This striking new mural recently appeared as a result of a community partnership and MECA&D's Public Engagement efforts at the corner of Preble Street and Cumberland Avenue, a block off of Monument Square.
Two of MECA&D’s FY-In sections have teamed up with Wright Ryan to create a temporary public installation on the exterior of the new Preble St Teen Center. Paul Gebhardt and Adam Manley’s classes collaborated to create a 48 foot Mural to be mounted on the side of the building at the corner of Preble and Cumberland Streets. Students worked together to come up with a mural spoke to both the residents of the center and the general population of Portland. After a group brainstorming session, the students were divided into groups of two, each of which was assigned a letter, as well as a language commonly spoken in Portland to act as a visual prompt for the painting of their letter. The mural is divided into 4’ x 4’ squares, each containing one letter, and the individual artworks that developed around each of these letters is based on the students’ extensive research into the visual language of the assigned cultures.

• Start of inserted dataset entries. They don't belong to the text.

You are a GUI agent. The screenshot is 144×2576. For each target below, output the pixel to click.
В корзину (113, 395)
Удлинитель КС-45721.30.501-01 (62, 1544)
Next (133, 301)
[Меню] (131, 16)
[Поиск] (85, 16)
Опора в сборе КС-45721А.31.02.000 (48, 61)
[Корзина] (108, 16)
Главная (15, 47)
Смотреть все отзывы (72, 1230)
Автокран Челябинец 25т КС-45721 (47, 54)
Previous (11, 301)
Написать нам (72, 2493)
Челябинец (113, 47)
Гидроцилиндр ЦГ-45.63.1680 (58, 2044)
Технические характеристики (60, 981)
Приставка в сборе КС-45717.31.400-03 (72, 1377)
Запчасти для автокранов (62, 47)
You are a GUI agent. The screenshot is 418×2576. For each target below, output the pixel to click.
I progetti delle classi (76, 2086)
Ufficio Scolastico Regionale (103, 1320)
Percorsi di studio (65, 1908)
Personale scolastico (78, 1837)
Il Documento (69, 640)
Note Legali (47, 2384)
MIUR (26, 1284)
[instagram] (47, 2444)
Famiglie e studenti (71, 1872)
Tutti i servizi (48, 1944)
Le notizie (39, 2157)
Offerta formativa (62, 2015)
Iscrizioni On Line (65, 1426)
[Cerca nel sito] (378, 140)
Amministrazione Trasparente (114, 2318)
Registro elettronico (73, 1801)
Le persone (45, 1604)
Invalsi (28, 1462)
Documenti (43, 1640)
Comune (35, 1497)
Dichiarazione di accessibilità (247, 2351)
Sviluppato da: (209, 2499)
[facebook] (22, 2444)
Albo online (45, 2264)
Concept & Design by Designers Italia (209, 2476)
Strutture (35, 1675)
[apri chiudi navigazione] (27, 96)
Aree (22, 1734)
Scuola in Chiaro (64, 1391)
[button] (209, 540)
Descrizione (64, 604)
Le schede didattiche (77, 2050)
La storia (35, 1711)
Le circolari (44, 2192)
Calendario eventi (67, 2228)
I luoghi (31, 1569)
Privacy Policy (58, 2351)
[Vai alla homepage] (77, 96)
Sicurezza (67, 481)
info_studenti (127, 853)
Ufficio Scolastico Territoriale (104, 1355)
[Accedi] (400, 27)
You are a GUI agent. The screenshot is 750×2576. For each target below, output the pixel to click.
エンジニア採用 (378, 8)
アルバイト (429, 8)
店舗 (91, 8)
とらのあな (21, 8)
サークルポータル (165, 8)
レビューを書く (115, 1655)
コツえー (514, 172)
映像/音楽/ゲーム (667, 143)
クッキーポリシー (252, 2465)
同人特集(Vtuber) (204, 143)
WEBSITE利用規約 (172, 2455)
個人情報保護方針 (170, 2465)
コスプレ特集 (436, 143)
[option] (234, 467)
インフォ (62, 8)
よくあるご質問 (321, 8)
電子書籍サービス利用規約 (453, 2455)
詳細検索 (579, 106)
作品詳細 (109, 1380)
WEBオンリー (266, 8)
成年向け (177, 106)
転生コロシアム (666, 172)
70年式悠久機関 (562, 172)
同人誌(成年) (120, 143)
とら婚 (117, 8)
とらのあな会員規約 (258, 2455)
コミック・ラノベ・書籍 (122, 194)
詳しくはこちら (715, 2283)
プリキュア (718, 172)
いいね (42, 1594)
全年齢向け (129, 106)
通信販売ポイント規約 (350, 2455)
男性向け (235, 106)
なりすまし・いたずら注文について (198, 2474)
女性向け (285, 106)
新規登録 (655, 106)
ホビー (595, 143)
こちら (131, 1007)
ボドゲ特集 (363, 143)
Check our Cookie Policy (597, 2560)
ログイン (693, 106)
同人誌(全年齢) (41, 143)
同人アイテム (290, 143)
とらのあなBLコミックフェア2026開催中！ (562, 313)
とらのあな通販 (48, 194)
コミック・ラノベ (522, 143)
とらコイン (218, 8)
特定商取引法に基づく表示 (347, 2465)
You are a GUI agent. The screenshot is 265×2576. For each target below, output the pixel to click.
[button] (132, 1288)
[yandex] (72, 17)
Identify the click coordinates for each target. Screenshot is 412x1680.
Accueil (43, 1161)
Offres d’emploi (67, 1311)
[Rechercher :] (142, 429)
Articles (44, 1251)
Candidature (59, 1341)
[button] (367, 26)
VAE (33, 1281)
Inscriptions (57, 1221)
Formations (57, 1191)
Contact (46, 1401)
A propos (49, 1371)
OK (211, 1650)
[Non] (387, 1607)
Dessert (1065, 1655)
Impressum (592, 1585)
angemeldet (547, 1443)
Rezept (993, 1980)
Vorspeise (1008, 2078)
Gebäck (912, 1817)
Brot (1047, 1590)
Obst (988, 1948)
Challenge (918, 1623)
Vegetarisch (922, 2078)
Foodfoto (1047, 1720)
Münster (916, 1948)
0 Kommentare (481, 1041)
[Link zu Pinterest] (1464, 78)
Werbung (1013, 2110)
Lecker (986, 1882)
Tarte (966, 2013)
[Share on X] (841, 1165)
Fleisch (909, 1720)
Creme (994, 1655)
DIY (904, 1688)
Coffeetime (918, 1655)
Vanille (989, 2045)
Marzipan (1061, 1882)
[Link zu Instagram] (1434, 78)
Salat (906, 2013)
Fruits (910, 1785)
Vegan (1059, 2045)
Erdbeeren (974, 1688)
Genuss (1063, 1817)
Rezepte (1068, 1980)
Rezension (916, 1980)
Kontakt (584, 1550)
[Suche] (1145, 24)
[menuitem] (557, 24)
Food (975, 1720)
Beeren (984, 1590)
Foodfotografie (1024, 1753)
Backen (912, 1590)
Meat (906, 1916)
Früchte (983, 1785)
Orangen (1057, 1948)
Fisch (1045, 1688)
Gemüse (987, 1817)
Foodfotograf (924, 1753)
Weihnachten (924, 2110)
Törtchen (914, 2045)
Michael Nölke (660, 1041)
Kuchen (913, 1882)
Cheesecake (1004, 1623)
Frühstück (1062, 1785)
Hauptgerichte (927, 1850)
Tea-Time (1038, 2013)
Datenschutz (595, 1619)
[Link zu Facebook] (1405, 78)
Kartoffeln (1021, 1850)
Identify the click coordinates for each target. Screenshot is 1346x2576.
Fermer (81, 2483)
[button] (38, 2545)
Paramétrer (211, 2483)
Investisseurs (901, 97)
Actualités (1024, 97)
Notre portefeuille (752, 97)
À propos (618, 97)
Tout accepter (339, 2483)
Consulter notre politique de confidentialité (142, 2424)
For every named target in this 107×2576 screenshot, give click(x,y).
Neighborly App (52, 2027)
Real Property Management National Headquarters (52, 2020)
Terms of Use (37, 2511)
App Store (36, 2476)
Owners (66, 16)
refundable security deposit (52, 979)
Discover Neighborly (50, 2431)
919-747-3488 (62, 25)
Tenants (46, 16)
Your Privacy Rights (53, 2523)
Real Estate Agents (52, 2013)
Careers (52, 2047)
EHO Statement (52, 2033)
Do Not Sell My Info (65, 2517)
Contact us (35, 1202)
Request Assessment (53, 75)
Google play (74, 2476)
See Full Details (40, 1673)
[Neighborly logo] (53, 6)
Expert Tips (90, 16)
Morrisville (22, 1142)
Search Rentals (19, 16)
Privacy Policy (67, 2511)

The building is being renovated to become the Preble Street Resource Center's new Joe Kreisler Teen Shelter. But the mural is actually a collaboration between Wright-Ryan Construction and this year's freshman class at the Maine College of Art & Design.
Wright-Ryan superintendent Rob Barrett was a driving force behind the initiative. He said, "The building renovations required his crew to remove the first-floor facade and erect a temporary plywood shed. Instead of having a blank wall, it seemed like a perfect canvas for a community art project, so I contacted a couple of instructors at MECA&D. Members of the freshman class then teamed up in pairs to paint the mural's individual panels, each of which honors a different nationality from the diverse immigrant community at the nearby Portland High School."
"It was a way to get incoming freshmen introduced to Portland, and introduced to the Preble Street Resource Center, with a community-based arts project," explains Barrett.